ASSIGNMENT:
This exercise calls for copying every line below that holds the word "will".

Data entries
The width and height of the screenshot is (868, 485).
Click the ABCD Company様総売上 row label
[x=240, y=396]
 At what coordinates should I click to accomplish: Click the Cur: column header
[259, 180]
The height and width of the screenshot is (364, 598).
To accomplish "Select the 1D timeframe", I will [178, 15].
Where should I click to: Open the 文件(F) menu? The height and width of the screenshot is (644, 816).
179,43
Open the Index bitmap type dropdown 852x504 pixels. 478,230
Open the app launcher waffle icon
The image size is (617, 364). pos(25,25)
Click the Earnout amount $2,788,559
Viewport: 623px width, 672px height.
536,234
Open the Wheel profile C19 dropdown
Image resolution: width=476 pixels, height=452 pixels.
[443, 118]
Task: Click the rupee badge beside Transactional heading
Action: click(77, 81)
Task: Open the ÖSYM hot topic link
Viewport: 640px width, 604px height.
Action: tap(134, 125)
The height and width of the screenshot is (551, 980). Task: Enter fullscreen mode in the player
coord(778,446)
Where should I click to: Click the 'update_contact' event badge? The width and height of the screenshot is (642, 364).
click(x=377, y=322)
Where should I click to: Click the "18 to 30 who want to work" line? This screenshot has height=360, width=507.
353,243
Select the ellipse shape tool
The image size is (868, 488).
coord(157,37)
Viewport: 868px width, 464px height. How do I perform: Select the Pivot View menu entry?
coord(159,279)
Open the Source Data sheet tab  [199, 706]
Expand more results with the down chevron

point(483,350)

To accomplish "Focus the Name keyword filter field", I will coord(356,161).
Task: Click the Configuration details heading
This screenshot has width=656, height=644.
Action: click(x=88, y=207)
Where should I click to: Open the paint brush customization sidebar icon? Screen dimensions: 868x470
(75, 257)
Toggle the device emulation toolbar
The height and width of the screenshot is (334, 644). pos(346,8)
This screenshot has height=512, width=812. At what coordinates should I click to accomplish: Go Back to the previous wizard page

TASK RESPONSE:
To accomplish "Select the 1D timeframe", I will [178, 15].
To accomplish "Focus the Name keyword filter field", I will coord(356,161).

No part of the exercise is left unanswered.